Are India’s
Electronic Voting Machines (EVMs) Reliable?
“There are three kinds of lies: Lies, damned lies and
statistics” – quote popularized by Mark Twain.
The issue of reliability of EVMs is discussed in two parts:
(i) the statistics and (ii) the hacking.
(i)
The Statistics:
India’s EVMs have been right in the middle of many
controversies in recent times. This is only to be expected, since the election
process is highly contested, at every single point. Supporters of EVMs point
out that they are far less susceptible to tampering than paper ballots which
are prone to booth capture and ballot stuffing. Our EVMs got additional support
from the Indonesian experience with paper ballots in which thousands of
election officials fell sick because of overwork, and two hundred and seventy,
sadly, died.
Due to objections of opaqueness, in 2013 the EVMs came with
an add-on: the voter verified paper audit trail (VVPAT). In the current
elections, the Election Commission (EC) said that in each constituency only one
EVM would be randomly checked for whether it was working as expected. Many
political parties protested that checking just one EVM per constituency was not
enough, and that 50% of all EVMs should be checked. EC replied that this would
require an additional 6 days to count the VVPATs. The matter was then referred
to an Expert Committee to determine what proportion of EVMs needed to be
checked in order to ensure a high degree of confidence in the vote. The EC
claimed that the committee agreed with the one EVM per constituency policy, but
ultimately the Supreme Court (SC) ruled that 5 EVMs per constituency should be
acceptable. Unfortunately, the EC has not released the Committee report, maybe
because it is sub judice with the SC.
There are, in addition, claims made that the EVMs can be
hacked. This could be done in several ways: a) replacing the chip in the EVM b)
wireless hacking c) software hacking. These can, in principle, be detected by
random checking. Let us, first, look at the statistical arguments. Various
people have given their opinions e.g. Prof.Atanu Das of ISI Kolkata [1] and IAS
officer Shetty [2]. According to Das [1], there are about 1.8 million EVMs
across 543 Lok Sabha constituencies.
Let us use the simplest back-of-envelope calculation, to get
a feel for the numbers. Assume 1% of the EVMs are rigged. If we test an EVM at
random, there is a 99% probability of missing the rigged EVM. If we test 2
EVMs, the probability of missing the rigging is (0.99)(0.99) = 0.99^2, which is
lower, as expected. If we test 10 machines, the probability is 0.99^10 = 0.90.
————————
#### [Parts of the exercise]
a – In the essay on India's electronic voting machines, how many EVMs per constituency did the Supreme Court rule should be checked?
b – Render this sentence from the essay on India's electronic voting machines in Spanish: "These can, in principle, be detected by random checking."
c – Carry on the essay about India's electronic voting machines, picking up right after its final sentence.

#### [Dataset content]
————————
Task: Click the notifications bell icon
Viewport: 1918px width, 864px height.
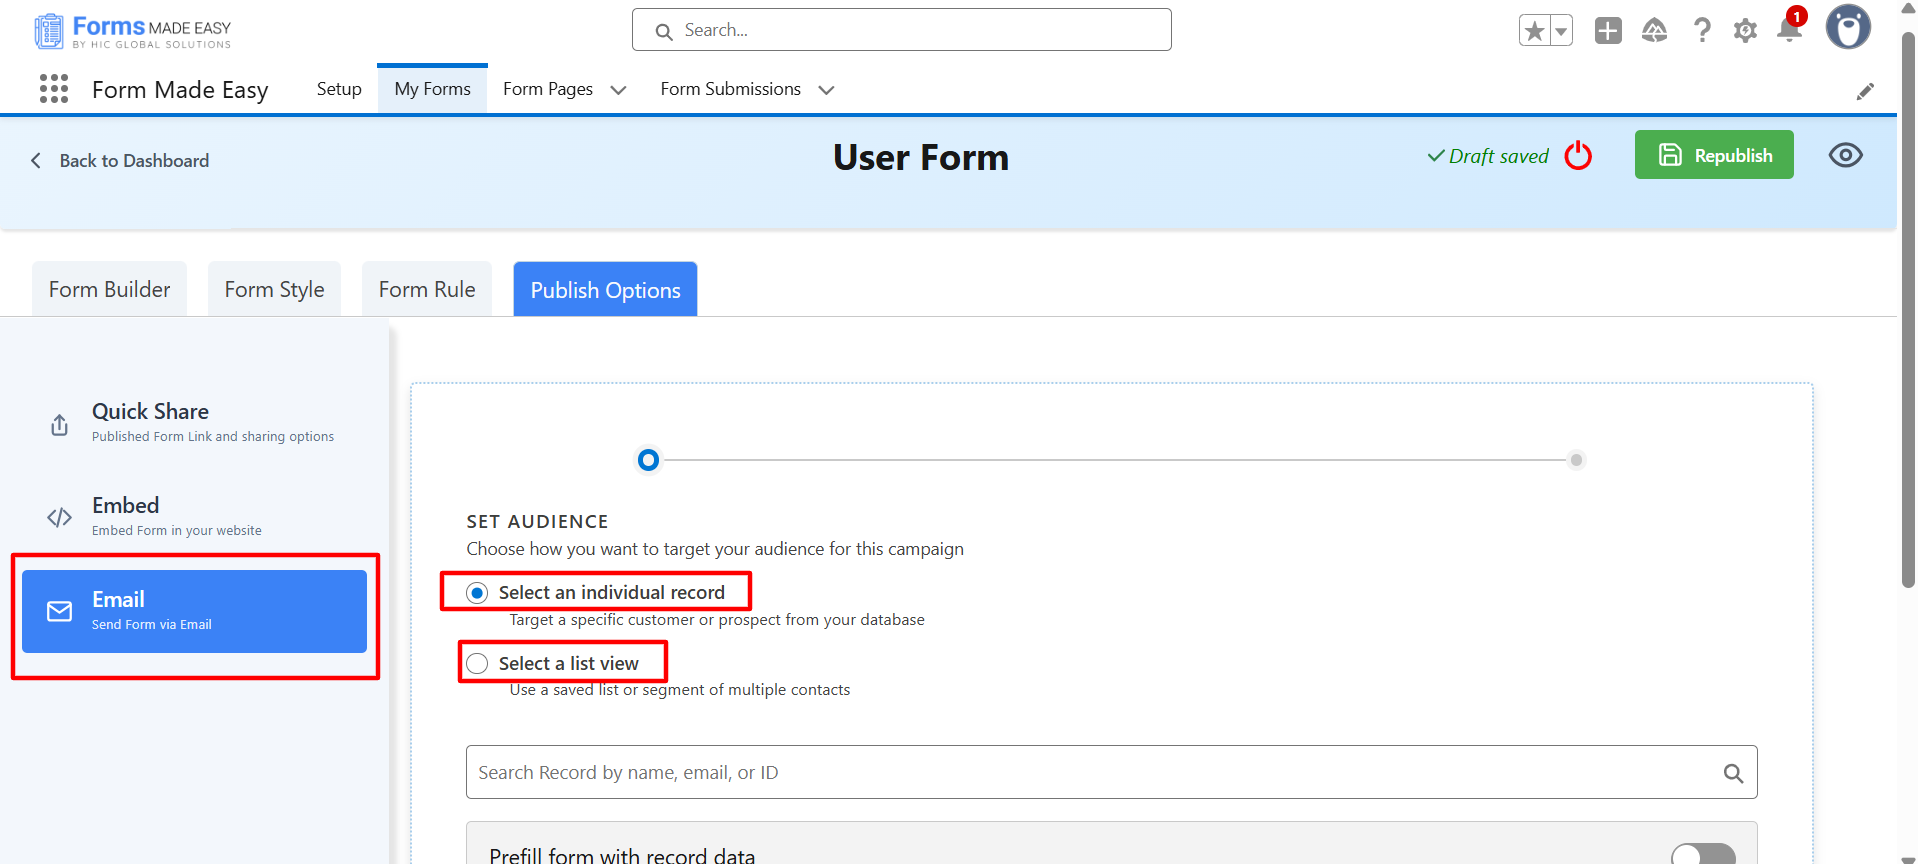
————————
#### [The results]
a – Five EVMs per constituency.

b – Estos pueden, en principio, detectarse mediante comprobaciones aleatorias.

c –
But suppose we test 500 EVMs, it is 0.99^500 = 0.006. That is the probability
of detecting the rigging is 99.4%. Note that this is pretty much what the EC
wants: to test one EVM in each constituency.
Prof. Das has given similar numbers, but assuming different
proportions of rigging, and 95% confidence:
“Let us take four different possibilities of level of potential rigging
into account at the constituency level: 25%, 10%, 5% and 0.5%. We assume an equal
distribution of 1.8 million EVMs across 543 constituencies. Tallying 11, 29, 58
and 534 V-VPATs per constituency (correspondingly) would allow us to find a
rigged EVM with 95% probability for each of these four scenarios.”
How did he get these numbers? One can do similar calculations as above
and get:
1 – (0.75)^11 = 1- 0.042 = 0.958
1 – (0.9)^29 = 1 – 0.047 = 0.953
1 – (0.950^58 = 1 – 0.051 = 0.949
1 – (.995)^534 = 1 – 0.0688 = 0.931
However, Prof. Das has given a different method of calculation,
utilizing the hypergeometric distribution, which was also used by Shetty [2]
and is explained in detail in the wiki page [3].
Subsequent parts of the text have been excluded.